Non vede l'ora di abbracciare il suo popolo e regalargli ciò che merita: 2 ore e mezza senza soluzione di continuità in un caleidoscopio di blues, soul e ballate struggenti. gli consegno un nuovo cappello (datomi da un'amica comune, Cecilia di Roma, che gestisce un negozio dove il nostro spesso acquista capi di scena), e lui si commuove.


Entra in scena e adesso è invece il pubblico a commuoversi: partenza in grande stile su di un palco old-fashioned style con Iruben me, ballata del 1987. E proprio l'audience patavina ha potuto godere per prima del nuovo singolo radiofonico "Una carezza", dedicata alla madra Rita Bondavalli. Il trono rosso ornato di corna su cui siede è imponente, così come la voglia del cantautore di alzarsi ed avvicinarsi alle prime file prospicienti lo stage; così, dopo Occhi e Tutti i colori della mia vita, tutti iniziano a ballare sulle note di Bacco perbacco, primo singolo estratto dal fortunatissimo album Fly.


Si danza, si urla, si canta per un totale di ben 28 brani e quasi tre ore di spettacolo.
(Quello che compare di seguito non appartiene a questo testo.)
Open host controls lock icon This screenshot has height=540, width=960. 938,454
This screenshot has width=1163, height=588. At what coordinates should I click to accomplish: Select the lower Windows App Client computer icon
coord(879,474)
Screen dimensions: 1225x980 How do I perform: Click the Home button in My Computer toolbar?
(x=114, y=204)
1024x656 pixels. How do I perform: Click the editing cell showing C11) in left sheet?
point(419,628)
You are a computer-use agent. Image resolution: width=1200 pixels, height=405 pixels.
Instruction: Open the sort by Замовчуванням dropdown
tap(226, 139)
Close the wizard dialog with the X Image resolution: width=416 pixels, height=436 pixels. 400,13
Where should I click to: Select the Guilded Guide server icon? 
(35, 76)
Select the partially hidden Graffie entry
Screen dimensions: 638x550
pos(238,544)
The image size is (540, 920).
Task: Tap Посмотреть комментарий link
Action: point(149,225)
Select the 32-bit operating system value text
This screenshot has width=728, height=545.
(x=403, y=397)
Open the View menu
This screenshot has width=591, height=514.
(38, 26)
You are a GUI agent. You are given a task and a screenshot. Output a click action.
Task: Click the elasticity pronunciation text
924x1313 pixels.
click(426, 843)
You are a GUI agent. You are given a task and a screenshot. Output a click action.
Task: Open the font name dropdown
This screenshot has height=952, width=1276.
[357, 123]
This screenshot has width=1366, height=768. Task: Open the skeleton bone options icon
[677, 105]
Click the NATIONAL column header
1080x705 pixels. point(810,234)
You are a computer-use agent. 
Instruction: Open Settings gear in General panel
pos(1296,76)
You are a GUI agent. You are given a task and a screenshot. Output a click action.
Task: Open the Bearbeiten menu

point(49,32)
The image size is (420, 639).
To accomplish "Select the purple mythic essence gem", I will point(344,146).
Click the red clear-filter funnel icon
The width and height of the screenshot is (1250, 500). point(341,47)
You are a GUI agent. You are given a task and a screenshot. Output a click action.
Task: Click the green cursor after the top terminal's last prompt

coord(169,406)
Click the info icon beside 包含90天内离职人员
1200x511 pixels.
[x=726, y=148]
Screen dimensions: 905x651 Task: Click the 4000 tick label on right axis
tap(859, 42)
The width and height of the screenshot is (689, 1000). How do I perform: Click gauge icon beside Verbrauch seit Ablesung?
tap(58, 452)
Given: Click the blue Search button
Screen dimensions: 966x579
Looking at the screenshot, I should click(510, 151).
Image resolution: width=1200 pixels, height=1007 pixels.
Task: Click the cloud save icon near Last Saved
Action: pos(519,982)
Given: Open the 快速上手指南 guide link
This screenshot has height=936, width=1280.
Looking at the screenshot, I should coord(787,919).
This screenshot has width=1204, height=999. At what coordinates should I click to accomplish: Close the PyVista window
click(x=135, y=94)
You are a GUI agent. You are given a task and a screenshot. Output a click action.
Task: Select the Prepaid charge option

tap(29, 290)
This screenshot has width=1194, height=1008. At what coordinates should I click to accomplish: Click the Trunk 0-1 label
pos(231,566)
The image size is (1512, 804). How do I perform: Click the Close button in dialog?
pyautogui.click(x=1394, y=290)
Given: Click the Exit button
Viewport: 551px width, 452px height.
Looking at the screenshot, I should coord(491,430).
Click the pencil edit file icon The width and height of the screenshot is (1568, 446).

Il momento magico e più intenso, come da copione, è quella bellissima Diamante scritta a quattro mani con Francesco de Gregori.C'è spazio anche per canzoni che da anni mancavano dal repertorio live come Rispetto, Pippo ed Hey man; ma il delirio collettivo si rende palpabile quando lo raggiunge la sezione fiati e si parte con l'incipit di Con le mani.Gli spalti tremano, tanto è il desiderio di muoversi del pubblico. Overdose, Il mare, Solo una sana lasciano tutti senza un attimo di respiro.Diavolo in me diventa un'orgia di mani levate verso Zucchero, un campo di grano mosso dal vento, ottomila braccia che tengono il tempo.


Miserere termina con la dovuta standing ovation dedicata al Maestro Pavarotti ed il gran finale è delegato al funky gallo di Per colpa di chi? La band che lo ha seguito per 2 anni è ormai a livelli altissimi: Polo Jones (basso) e David Sancious (tastiere) sono ormai le sue spalle storiche; Adriano Molinari (batteria) picchia alla grande; Mario Schilirò e Kat Dyson alle chitarre regalano emozioni una dopo l'altra. Zucchero lo sa bene e soddisfatto se la ride sotto i baffi. Attendiamo fiduciosi il suo prossimo lavoro in studio e speriamo che Padova diventi il chiodo a cui deciderà sempre di appendere il suo cappello.